Lathe; Harbor Freight mini lathe


Mill; Micro Mark


Cutting tools and fixtures for the lathe and mill; Micromark and the LittleMachineShop.com


Drill press, 6 inch belt sander w/ 8 inch disc, 1 inch vertical belt sander, Dremel tool, band saw, scroll saw, two sizes of torches and various hand tools including numerous files, shears, screwdrivers and wrenches. I'm sure you already have a lot of these things and some of them are not really necessary like the vertical sander and scroll saw, but are just nice to use if you have them. Actually those two were puchased for my wife's craft business.


I'm trying to decide if I should continue this log here or on the Builder's Log site which I haven't been able to decipher. This new format has got me very frustrated. I am not very computer savy and only do this as a way to comunicate and get information. Now I have to learn the process all over again. I guess I'm just a grouchy Old Fart but often "new and improved" just means that I don't like it as well as the old. End of gripe.


----------



## Shayoneoneshay (Jan 2, 2008)

Hi Winn, 
I have one of the steel chassie kit for the Mason Bogie and will start on this after I finish the live steam shay I am working on. 

I would appreciate all the help I could get, I have been following your topic from the begining. I will contact you off line when I get ready to start. You have done a great job on this model. 

Dave Watters


----------



## placitassteam (Jan 2, 2008)

Thanks Dave, I'll do what ever I can to help. Unfortunately I have not made a lot of drawings of what I have done, but I will be glad to give you copies of what I have. A lot of pieces have been made by trial and error, my scrap pile weighs almost as much as the loco! I have started a blog on the builders log site. It will take me a while to finish importing stuff from the old MLS but I think it will be easier to follow without all the intervening comments.


----------



## placitassteam (Jan 2, 2008)
= = =
* Work to complete:
1 - Copy out the locomotive-building thread word for word between "Drill press, 6" and "End of gripe.", inclusive.
2 - Extend the locomotive-building thread, picking up from the point where it stops.
The lines that come next are not needed for any of this.

* Data shown:
= = =
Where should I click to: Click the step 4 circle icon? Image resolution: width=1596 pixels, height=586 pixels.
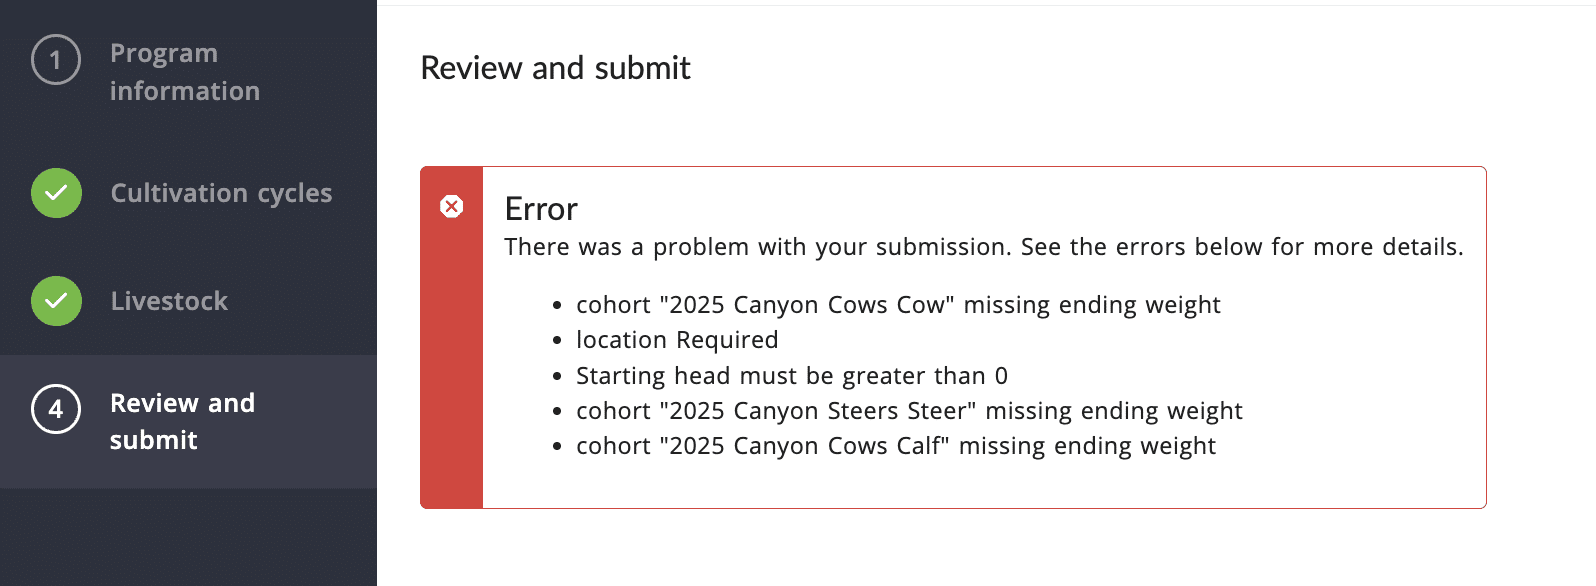click(56, 409)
= = =
* Exercise results:
1 -
Drill press, 6 inch belt sander w/ 8 inch disc, 1 inch vertical belt sander, Dremel tool, band saw, scroll saw, two sizes of torches and various hand tools including numerous files, shears, screwdrivers and wrenches. I'm sure you already have a lot of these things and some of them are not really necessary like the vertical sander and scroll saw, but are just nice to use if you have them. Actually those two were puchased for my wife's craft business.


I'm trying to decide if I should continue this log here or on the Builder's Log site which I haven't been able to decipher. This new format has got me very frustrated. I am not very computer savy and only do this as a way to comunicate and get information. Now I have to learn the process all over again. I guess I'm just a grouchy Old Fart but often "new and improved" just means that I don't like it as well as the old. End of gripe.

2 -
My entire live steam MB log minus coments has now been transfered to the builders log section. www.mylargescale.com/Features/BuildersLogs/tabid/66/BlogID/8/Default.aspx I will continue adding to it as I progress. I will watch the comments both here and on the log site and will post notices of updates to the log on this site.


----------



## placitassteam (Jan 2, 2008)

Between trips and other activities I haven't been getting much done on the Bogie. Here is  my latest project, the Vance Bass cab. I made a few variations based on input from other MLS'ers and my own desires. The roof is removable and has an inner ceiling. A perimiter frame was added to the walls to make them more ridged when the roof is removed. Also added a solid brace between the rear roof supports so that they would be less likely to get snagged and broken. I tried to down load some photos but haven't figured out this new system. For some reason I am locked out of my web space and can't put any pictures there.


----------



## Dwight Ennis (Jan 2, 2008)

Send Shad a message and let him know about your web space problem. He'll fix it.


----------



## placitassteam (Jan 2, 2008)

I have made a fair amount of progress since my last post and I can now access my web space. The primary new parts are the Vance Bass cab, reversing linkage and additional bckhead detal, and Bronson-Tate rear truck.

For the cab I made some extra roof frames, added extra bracing around the top of the walls and the roof overhang supports, and added paneling to the cieling. Here are pictures.

Roof framing, the front and rear cross members were added









Roof with cieling paneling and added bracing









Cab assembled









Back head details and reverse lever. The reverse lever will be actuated by a servo in the fire box below the foot plate. The throttle will be controled by a servo in the cab.


----------



## placitassteam (Jan 2, 2008)

The Bronson-Tate rear truck. I made the brake hangers out of brass and the brake shoes actually pivot, not for any reason except the they were easier to attach that way.









Entire loco assembled for a fit check. Now THAT is really starting to look like SOMETHING!!!


















Now I'm getting close to the hard part, painting and installing decals, not my favorite part.


----------



## Rich Schiffman (Jan 2, 2008)

Winn,

Absolutely Superb!!!!

Rich Schiffman
[email protected]


----------



## David Fletcher (Jan 2, 2008)

Absoloutely stunning! The most amazing scratch build! You'll be fine in the painting. Do let me know what style of decoration you'll be looking for..black with #44 on the tender, or colours, Mason decoation and 'Lake City' #8? Chocolate Brown. 

No detail spared and she works from steam..amazing! 

David.


----------



## Dwight Ennis (Jan 2, 2008)

She's gorgeous Winn!! 







  

You've done a simply amazing job!


----------



## peter bunce (Dec 29, 2007)

Hi Winn, 


Superb job - congratulations on a very good looking loco

Thanks also or the 'mod', to the Bronson Tate tender truckand your removable cab roof.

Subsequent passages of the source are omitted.